Decoder: Configure 10G Capability

Document created by RSA Information Design and Development on Mar 22, 2017Last modified by RSA Information Design and Development on Sep 25, 2017
Version 3Show Document
  • View in full screen mode
  

This topic guides administrators in how to tune a Packet Decoder specifically for high speed packet capture.  

This guide applies when capturing packets on a 10G interface card. Packet capture at high speeds requires careful configuration and pushes the Decoder hardware to its limits, so please read this entire topic when implementing a 10G capture solution.

RSA Security Analytics Version 10.6.2 provides support for high-speed collection on the Decoder. You can capture network packet data from higher speed networks and optimize your Packet Decoder to capture network traffic up to 8Gb/sec sustained and 10Gb/sec burst, depending on which parsers and feeds you have enabled.

Note: You can skip to Configure 10G Decoder if you are starting with new Series 5 hardware.

Enhancements introduced to facilitate capture in these environments include the following:

• Utilization of pf_ring capture driver capability to leverage commodity 10G Intel NIC card for high speed capture.

• Introduction of assembler.parse.valve configuration. Configuration automatically disables application parsers when certain thresholds are exceeded to limit risk of packet loss. Once disabled, network layer parsers are still active.
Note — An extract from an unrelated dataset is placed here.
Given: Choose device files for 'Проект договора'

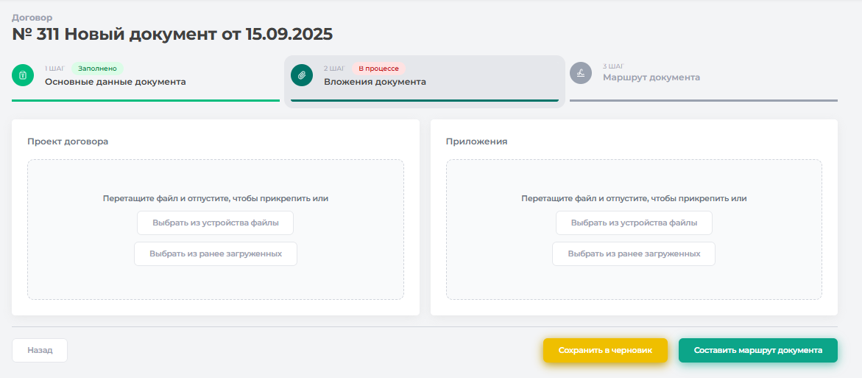Looking at the screenshot, I should 215,223.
Once stats fall below exceeded thresholds, application parsers will automatically re-enable.

• Introduction of parallel.values configuration on the Concentrator for query optimizations.

Hardware Prerequisites

  • Series 4S Decoder
  • Intel 82599-based ethernet card, such as the Intel x520. All RSA-provided 10G cards meet this requirement.
  • 96 GB of DD3-1600 memory in dual-rank DIMMs. Single rank DIMMs may decrease performance by as much as 10%. To determine the speed and rank of the installed DIMMs, run the command dmidecode -t 17.
  • Sufficiently large and fast storage to meet the capture requirement. Storage considerations are covered later in this topic.

Software Prerequisites

  • Linux kernel package obtained from RSA. Only Linux kernel packages provided by RSA are supported.
  • The pfring package that matches the currently installed kernel. The kernel version must match the pfring version exactly.

10G Decoder Installation

Perform the following steps to install the Security Analytics 10.6.2 10G Decoder:

Prerequisites

• SA-S4H-P-DEC or SMC-S4H-P-DEC platforms built on the Dell R620 Platform

• SMC-10GE-* 10G Intel 520 NIC installed (available from RSA)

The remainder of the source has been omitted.